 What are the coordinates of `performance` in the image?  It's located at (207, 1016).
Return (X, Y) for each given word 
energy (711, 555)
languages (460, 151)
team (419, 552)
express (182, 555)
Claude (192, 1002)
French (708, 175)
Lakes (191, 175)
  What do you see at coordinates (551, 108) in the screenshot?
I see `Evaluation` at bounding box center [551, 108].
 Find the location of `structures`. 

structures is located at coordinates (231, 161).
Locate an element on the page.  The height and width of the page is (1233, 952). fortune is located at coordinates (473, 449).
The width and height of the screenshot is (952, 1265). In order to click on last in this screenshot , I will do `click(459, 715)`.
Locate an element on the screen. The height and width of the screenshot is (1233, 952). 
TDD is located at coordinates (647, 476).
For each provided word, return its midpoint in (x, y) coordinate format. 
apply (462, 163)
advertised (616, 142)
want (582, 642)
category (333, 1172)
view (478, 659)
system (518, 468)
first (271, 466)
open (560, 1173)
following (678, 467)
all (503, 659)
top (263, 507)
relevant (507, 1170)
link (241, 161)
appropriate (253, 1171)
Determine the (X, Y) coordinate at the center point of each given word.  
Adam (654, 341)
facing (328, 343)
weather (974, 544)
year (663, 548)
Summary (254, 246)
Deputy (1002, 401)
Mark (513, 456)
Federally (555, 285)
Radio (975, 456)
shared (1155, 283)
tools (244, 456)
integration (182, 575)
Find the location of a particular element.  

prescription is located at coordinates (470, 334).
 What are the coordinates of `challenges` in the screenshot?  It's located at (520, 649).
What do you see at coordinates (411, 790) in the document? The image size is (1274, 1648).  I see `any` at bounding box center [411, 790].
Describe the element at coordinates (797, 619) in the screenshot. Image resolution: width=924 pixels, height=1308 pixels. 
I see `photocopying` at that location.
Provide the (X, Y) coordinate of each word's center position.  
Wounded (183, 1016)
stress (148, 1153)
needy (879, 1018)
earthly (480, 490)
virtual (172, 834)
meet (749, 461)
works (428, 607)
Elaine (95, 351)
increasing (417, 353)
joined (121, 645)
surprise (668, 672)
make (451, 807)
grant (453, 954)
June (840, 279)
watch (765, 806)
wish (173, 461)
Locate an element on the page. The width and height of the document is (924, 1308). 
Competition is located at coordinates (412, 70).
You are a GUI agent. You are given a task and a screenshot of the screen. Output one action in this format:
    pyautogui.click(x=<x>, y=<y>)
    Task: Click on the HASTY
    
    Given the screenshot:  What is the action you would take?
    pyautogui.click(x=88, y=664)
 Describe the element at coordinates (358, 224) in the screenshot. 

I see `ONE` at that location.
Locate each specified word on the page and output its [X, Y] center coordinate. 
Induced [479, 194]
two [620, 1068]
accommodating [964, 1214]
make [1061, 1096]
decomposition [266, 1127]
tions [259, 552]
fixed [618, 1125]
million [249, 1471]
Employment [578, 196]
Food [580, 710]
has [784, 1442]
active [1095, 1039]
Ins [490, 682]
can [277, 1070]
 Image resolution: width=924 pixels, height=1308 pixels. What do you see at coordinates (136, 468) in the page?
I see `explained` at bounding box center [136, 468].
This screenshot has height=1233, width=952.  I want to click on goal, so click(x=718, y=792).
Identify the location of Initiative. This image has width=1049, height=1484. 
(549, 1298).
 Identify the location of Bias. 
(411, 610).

### Exercise instructions
Would you write out every one of the lines above again, word for word, leaving nothing out and changing nothing?

### Solution to this exercise
 What are the coordinates of `performance` in the image?  It's located at (207, 1016).
Return (X, Y) for each given word 
energy (711, 555)
languages (460, 151)
team (419, 552)
express (182, 555)
Claude (192, 1002)
French (708, 175)
Lakes (191, 175)
  What do you see at coordinates (551, 108) in the screenshot?
I see `Evaluation` at bounding box center [551, 108].
 Find the location of `structures`. 

structures is located at coordinates (231, 161).
Locate an element on the page.  The height and width of the page is (1233, 952). fortune is located at coordinates (473, 449).
The width and height of the screenshot is (952, 1265). In order to click on last in this screenshot , I will do `click(459, 715)`.
Locate an element on the screen. The height and width of the screenshot is (1233, 952). 
TDD is located at coordinates (647, 476).
For each provided word, return its midpoint in (x, y) coordinate format. 
apply (462, 163)
advertised (616, 142)
want (582, 642)
category (333, 1172)
view (478, 659)
system (518, 468)
first (271, 466)
open (560, 1173)
following (678, 467)
all (503, 659)
top (263, 507)
relevant (507, 1170)
link (241, 161)
appropriate (253, 1171)
Determine the (X, Y) coordinate at the center point of each given word.  
Adam (654, 341)
facing (328, 343)
weather (974, 544)
year (663, 548)
Summary (254, 246)
Deputy (1002, 401)
Mark (513, 456)
Federally (555, 285)
Radio (975, 456)
shared (1155, 283)
tools (244, 456)
integration (182, 575)
Find the location of a particular element.  

prescription is located at coordinates (470, 334).
 What are the coordinates of `challenges` in the screenshot?  It's located at (520, 649).
What do you see at coordinates (411, 790) in the document? The image size is (1274, 1648).  I see `any` at bounding box center [411, 790].
Describe the element at coordinates (797, 619) in the screenshot. Image resolution: width=924 pixels, height=1308 pixels. 
I see `photocopying` at that location.
Provide the (X, Y) coordinate of each word's center position.  
Wounded (183, 1016)
stress (148, 1153)
needy (879, 1018)
earthly (480, 490)
virtual (172, 834)
meet (749, 461)
works (428, 607)
Elaine (95, 351)
increasing (417, 353)
joined (121, 645)
surprise (668, 672)
make (451, 807)
grant (453, 954)
June (840, 279)
watch (765, 806)
wish (173, 461)
Locate an element on the page. The width and height of the document is (924, 1308). 
Competition is located at coordinates (412, 70).
You are a GUI agent. You are given a task and a screenshot of the screen. Output one action in this format:
    pyautogui.click(x=<x>, y=<y>)
    Task: Click on the HASTY
    
    Given the screenshot:  What is the action you would take?
    pyautogui.click(x=88, y=664)
 Describe the element at coordinates (358, 224) in the screenshot. 

I see `ONE` at that location.
Locate each specified word on the page and output its [X, Y] center coordinate. 
Induced [479, 194]
two [620, 1068]
accommodating [964, 1214]
make [1061, 1096]
decomposition [266, 1127]
tions [259, 552]
fixed [618, 1125]
million [249, 1471]
Employment [578, 196]
Food [580, 710]
has [784, 1442]
active [1095, 1039]
Ins [490, 682]
can [277, 1070]
 Image resolution: width=924 pixels, height=1308 pixels. What do you see at coordinates (136, 468) in the page?
I see `explained` at bounding box center [136, 468].
This screenshot has height=1233, width=952.  I want to click on goal, so click(x=718, y=792).
Identify the location of Initiative. This image has width=1049, height=1484. 
(549, 1298).
 Identify the location of Bias. 
(411, 610).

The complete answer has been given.